▶ [Assigned task] Every record below must be returned exactly as it was received.

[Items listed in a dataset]
------------

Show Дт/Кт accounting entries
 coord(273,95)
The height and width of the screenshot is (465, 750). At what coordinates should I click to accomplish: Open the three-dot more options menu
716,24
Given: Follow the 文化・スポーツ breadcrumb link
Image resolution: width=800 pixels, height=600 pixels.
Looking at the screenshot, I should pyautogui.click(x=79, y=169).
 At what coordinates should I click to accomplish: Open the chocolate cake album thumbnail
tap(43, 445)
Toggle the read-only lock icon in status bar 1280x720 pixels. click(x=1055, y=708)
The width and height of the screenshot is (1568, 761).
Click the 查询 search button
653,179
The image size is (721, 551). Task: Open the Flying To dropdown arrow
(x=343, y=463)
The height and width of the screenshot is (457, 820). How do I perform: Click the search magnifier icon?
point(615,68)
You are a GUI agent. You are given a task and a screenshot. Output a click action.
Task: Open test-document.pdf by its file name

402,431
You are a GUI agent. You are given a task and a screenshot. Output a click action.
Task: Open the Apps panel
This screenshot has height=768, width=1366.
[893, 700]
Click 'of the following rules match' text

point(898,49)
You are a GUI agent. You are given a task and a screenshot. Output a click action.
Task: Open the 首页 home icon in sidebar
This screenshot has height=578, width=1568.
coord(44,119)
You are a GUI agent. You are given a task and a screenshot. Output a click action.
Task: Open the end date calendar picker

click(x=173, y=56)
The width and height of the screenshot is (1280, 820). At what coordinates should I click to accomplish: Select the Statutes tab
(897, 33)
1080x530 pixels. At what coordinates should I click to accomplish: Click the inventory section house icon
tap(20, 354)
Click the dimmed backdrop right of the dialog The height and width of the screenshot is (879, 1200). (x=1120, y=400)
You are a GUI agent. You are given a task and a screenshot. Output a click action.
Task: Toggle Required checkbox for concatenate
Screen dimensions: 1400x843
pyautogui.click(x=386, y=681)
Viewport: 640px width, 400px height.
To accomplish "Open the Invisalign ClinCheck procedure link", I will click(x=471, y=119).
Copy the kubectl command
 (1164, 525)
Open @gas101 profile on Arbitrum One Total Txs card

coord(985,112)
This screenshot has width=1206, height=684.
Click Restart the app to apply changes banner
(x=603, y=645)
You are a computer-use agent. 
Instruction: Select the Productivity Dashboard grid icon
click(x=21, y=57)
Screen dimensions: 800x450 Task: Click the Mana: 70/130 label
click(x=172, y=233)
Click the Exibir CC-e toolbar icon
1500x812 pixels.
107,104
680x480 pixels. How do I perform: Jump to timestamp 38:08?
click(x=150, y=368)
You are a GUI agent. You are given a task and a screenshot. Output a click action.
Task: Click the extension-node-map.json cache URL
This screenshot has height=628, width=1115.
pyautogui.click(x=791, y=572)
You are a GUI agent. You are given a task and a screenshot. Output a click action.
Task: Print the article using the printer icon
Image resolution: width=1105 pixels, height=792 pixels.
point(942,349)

------------

▶ [Response to this exercise]
Show Дт/Кт accounting entries
 coord(273,95)
The height and width of the screenshot is (465, 750). At what coordinates should I click to accomplish: Open the three-dot more options menu
716,24
Given: Follow the 文化・スポーツ breadcrumb link
Image resolution: width=800 pixels, height=600 pixels.
Looking at the screenshot, I should pyautogui.click(x=79, y=169).
 At what coordinates should I click to accomplish: Open the chocolate cake album thumbnail
tap(43, 445)
Toggle the read-only lock icon in status bar 1280x720 pixels. click(x=1055, y=708)
The width and height of the screenshot is (1568, 761).
Click the 查询 search button
653,179
The image size is (721, 551). Task: Open the Flying To dropdown arrow
(x=343, y=463)
The height and width of the screenshot is (457, 820). How do I perform: Click the search magnifier icon?
point(615,68)
You are a GUI agent. You are given a task and a screenshot. Output a click action.
Task: Open test-document.pdf by its file name

402,431
You are a GUI agent. You are given a task and a screenshot. Output a click action.
Task: Open the Apps panel
This screenshot has height=768, width=1366.
[893, 700]
Click 'of the following rules match' text

point(898,49)
You are a GUI agent. You are given a task and a screenshot. Output a click action.
Task: Open the 首页 home icon in sidebar
This screenshot has height=578, width=1568.
coord(44,119)
You are a GUI agent. You are given a task and a screenshot. Output a click action.
Task: Open the end date calendar picker

click(x=173, y=56)
The width and height of the screenshot is (1280, 820). At what coordinates should I click to accomplish: Select the Statutes tab
(897, 33)
1080x530 pixels. At what coordinates should I click to accomplish: Click the inventory section house icon
tap(20, 354)
Click the dimmed backdrop right of the dialog The height and width of the screenshot is (879, 1200). (x=1120, y=400)
You are a GUI agent. You are given a task and a screenshot. Output a click action.
Task: Toggle Required checkbox for concatenate
Screen dimensions: 1400x843
pyautogui.click(x=386, y=681)
Viewport: 640px width, 400px height.
To accomplish "Open the Invisalign ClinCheck procedure link", I will click(x=471, y=119).
Copy the kubectl command
 (1164, 525)
Open @gas101 profile on Arbitrum One Total Txs card

coord(985,112)
This screenshot has width=1206, height=684.
Click Restart the app to apply changes banner
(x=603, y=645)
You are a computer-use agent. 
Instruction: Select the Productivity Dashboard grid icon
click(x=21, y=57)
Screen dimensions: 800x450 Task: Click the Mana: 70/130 label
click(x=172, y=233)
Click the Exibir CC-e toolbar icon
1500x812 pixels.
107,104
680x480 pixels. How do I perform: Jump to timestamp 38:08?
click(x=150, y=368)
You are a GUI agent. You are given a task and a screenshot. Output a click action.
Task: Click the extension-node-map.json cache URL
This screenshot has height=628, width=1115.
pyautogui.click(x=791, y=572)
You are a GUI agent. You are given a task and a screenshot. Output a click action.
Task: Print the article using the printer icon
Image resolution: width=1105 pixels, height=792 pixels.
point(942,349)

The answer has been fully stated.